The strait doesn’t necessarily threaten energy security in the U.S. Since the shale boom, the U.S. is now an exporter of oil and gas, not an importer, meaning the route is probably less important for global oil supply than it was in previous decades, says Charles Gurdon, managing director of Menas Associates in London. Even still, fears of an escalation were already stoking oil prices on Monday morning.

“This obviously ratchets up the tensions considerably,” says Gurdon. “There’s not only an economic significance, but a political and a military one.”

It may be small, but it’s significant

Strait of Hormuz, Abu Musa and the Tunbs Political Map
The Strait of Hormuz is the only sea passage from Persian Gulf to Arabian Sea. (Peter Hermes Furian Getty Images/iStockphoto.)
PeterHermesFurian Getty Images/iStockphoto

The world of oil shipping is full of “chokepoints,” from the Panama Canal to the Strait of Malacca near Singapore, but the Strait of Hormuz is arguably the most significant.

The strait is just 21 miles wide, touching Iran on one side, Oman on the other, and serving as the main water transit route to the Persian Gulf states of the UAE, Kuwait, Qatar, Bahrain and Iraq. Its two shipping lanes are just two miles wide each, with another two-mile buffer zone between them. Despite its narrowness, the route is deep enough for the world’s largest oil tankers.

Between 17 million and 18 million barrels per day of crude oil pass through the strait, including 90% of Saudi Arabia’s output, according to Rystad Energy—equivalent to about 40% of the crude traded globally. Meanwhile, the passage is also a significant route for liquid natural gas (LNG) from Qatar, one of the world’s largest exporters.

For context: take the total daily oil exports of the U.S.; in April, that was about 3 million barrels per day. Multiply that by six, put it on oil tankers, and have the ships sail through a waterway equal to the distance between New York City’s Washington Square Park and the top of Central Park. And that’s just oil—never mind gas, food, and other necessities that follow the same path.

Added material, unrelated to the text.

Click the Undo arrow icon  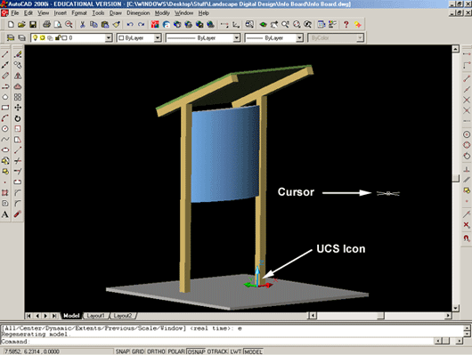tap(130, 24)
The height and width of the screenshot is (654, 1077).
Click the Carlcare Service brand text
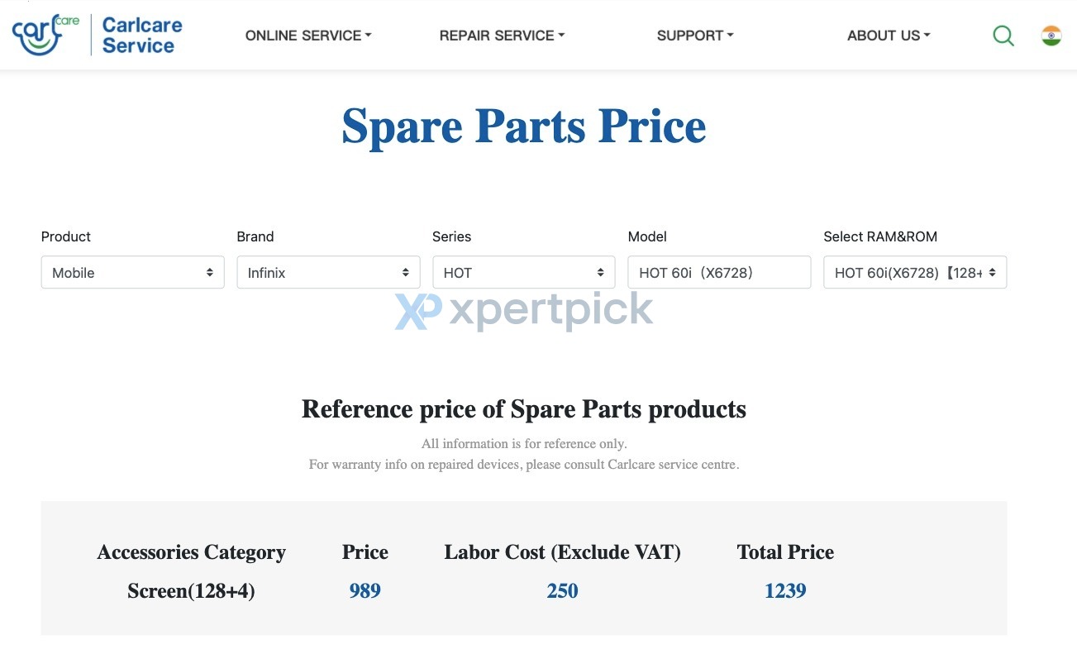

What makes the Strait of Hormuz all the more important is the region’s lack of alternatives. Pipelines owned by the UAE and Saudi Arabia can’t carry as much oil as tankers, and while Saudi Arabia and Iran have alternate seaports, their neighbors don’t.

We’ve been here before

The strait has seen plenty of tension before: including threats of closure during the last round of U.S. sanctions; the “tanker war” between Iran and Iraq, which lasted from roughly 1984 to 1988 and saw frequent attacks on oil tankers passing through the region; and in 1988, the U.S.’s Operation Praying Mantis, which destroyed a large chunk of Iran’s navy in the region.

That means any sign of new friction in the strait has the potential to make global oil prices—and heads of state—jump.